Pointing data for screenshots:
_ _ _ _ _
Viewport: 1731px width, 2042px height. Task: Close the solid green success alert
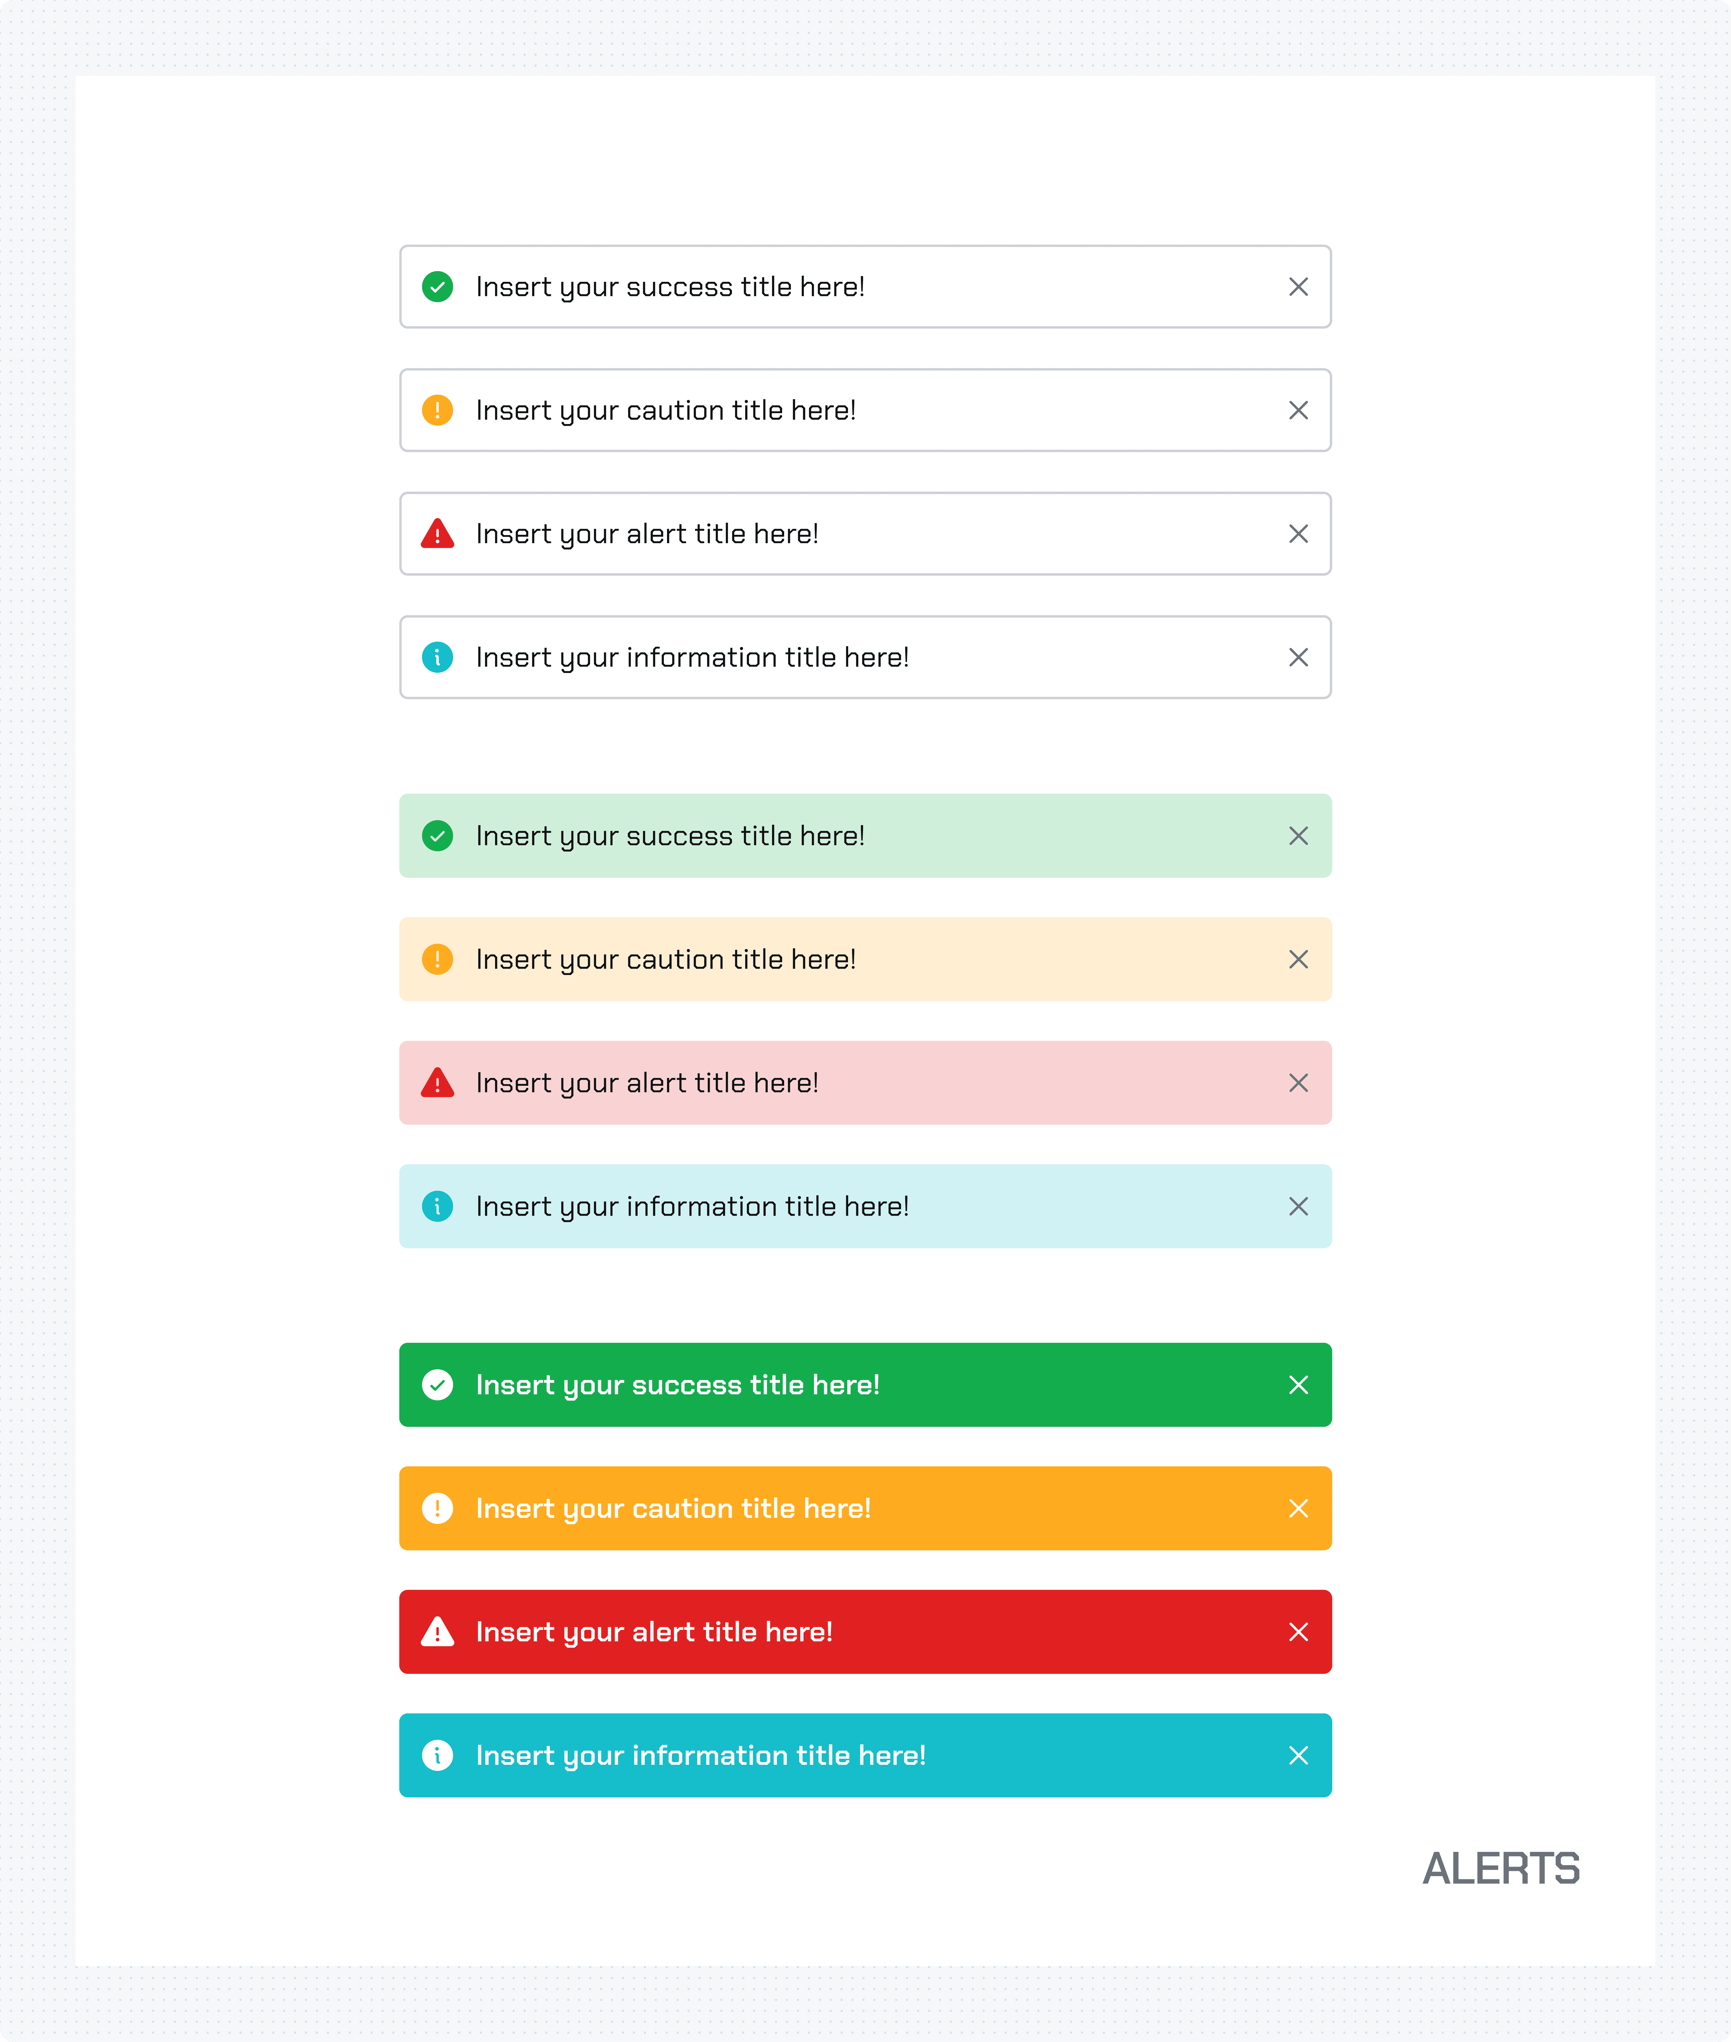pos(1298,1385)
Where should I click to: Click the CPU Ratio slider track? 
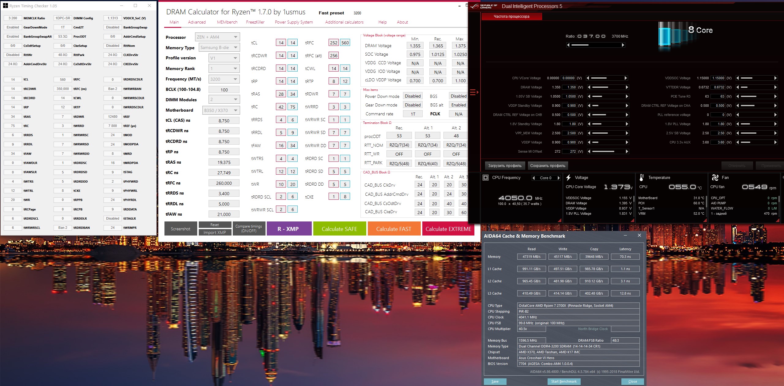pos(596,45)
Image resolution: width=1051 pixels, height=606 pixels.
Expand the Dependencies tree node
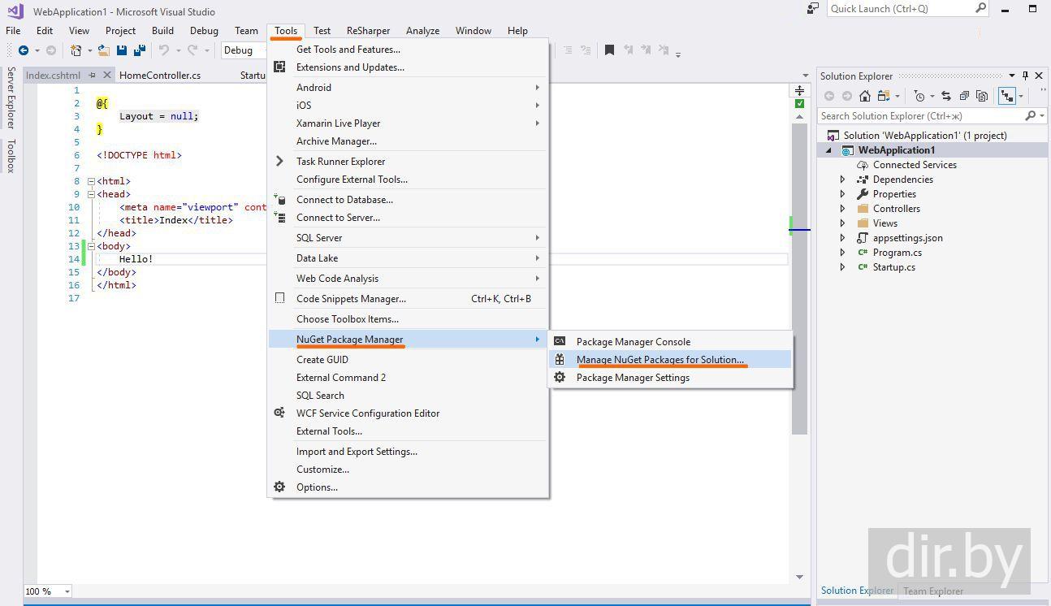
_ _ _ _ _
Could you convert these records into a numbered list, one item per non-blank line, with the pictures left out?

- _Finished answer_:
1. Viewport: 1731px width, 2042px height. Task: Close the solid green success alert
2. pos(1298,1385)
3. Where should I click to: Click the CPU Ratio slider track? 
4. pos(596,45)
5. Image resolution: width=1051 pixels, height=606 pixels.
6. Expand the Dependencies tree node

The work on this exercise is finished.